Material for this exercise:

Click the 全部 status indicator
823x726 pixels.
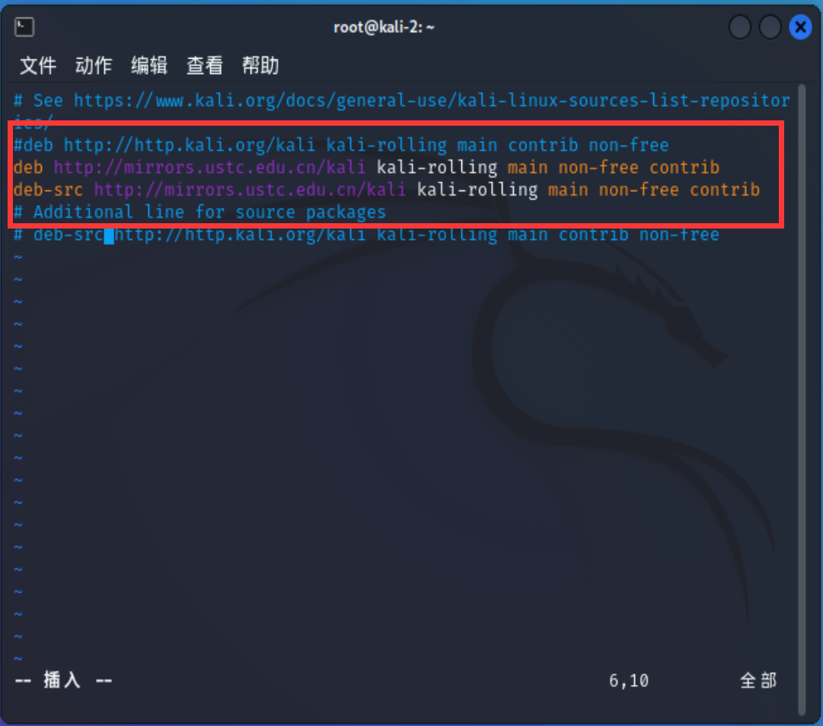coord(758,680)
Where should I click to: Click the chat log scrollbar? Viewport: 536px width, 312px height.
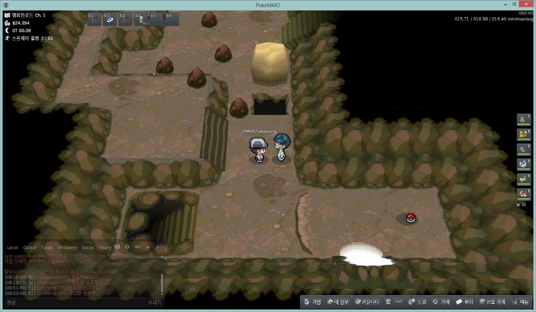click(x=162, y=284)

==

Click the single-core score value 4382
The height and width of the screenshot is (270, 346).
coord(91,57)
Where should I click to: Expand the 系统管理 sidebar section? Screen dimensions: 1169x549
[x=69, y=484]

---

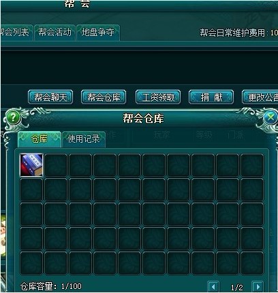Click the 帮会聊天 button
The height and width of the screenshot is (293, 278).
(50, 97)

Required task: Find each line of the data that contains the string "should" and copy those lines in full, treating uppercase and lowercase letters as different.

The output:
Where should I click to: Click the chat log scrollbar? Viewport: 536px width, 312px height.
Where should I click to: Expand the 系统管理 sidebar section? Screen dimensions: 1169x549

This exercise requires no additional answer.